• PROBLEM TO SOLVE:
Please state in a single number how many lines of the entries below include the word "computer".

• DATA FOR THIS EXERCISE:
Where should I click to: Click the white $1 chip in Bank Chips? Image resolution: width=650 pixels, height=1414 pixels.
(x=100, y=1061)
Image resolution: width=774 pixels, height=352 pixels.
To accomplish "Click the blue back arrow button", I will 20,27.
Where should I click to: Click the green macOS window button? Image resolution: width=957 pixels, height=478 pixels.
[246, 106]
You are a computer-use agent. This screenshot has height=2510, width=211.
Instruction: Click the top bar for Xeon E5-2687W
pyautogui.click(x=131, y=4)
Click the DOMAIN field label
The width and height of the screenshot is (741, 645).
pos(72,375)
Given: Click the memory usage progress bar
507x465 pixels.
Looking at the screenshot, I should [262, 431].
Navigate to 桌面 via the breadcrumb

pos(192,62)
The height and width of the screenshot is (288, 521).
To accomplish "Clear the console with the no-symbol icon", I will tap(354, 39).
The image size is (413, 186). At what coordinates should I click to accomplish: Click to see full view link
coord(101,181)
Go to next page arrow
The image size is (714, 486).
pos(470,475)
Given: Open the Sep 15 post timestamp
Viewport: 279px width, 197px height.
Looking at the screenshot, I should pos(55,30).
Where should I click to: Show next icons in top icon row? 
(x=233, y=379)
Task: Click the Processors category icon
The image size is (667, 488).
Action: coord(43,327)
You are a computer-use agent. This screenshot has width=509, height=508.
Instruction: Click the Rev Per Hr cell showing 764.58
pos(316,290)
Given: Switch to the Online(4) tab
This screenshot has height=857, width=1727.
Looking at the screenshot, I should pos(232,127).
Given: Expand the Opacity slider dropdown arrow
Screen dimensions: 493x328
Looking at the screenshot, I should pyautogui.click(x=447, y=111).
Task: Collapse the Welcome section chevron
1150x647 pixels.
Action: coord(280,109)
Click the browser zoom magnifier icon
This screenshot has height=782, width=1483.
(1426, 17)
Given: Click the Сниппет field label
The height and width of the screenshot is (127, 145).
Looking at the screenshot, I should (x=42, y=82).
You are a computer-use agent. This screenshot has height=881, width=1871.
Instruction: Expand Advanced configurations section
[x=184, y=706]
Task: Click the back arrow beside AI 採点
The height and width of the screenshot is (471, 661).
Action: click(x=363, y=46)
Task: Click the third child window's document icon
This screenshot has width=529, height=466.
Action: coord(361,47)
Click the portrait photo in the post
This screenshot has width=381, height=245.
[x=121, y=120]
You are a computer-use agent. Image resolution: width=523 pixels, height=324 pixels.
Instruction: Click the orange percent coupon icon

• ANSWER FOR THE TASK:
4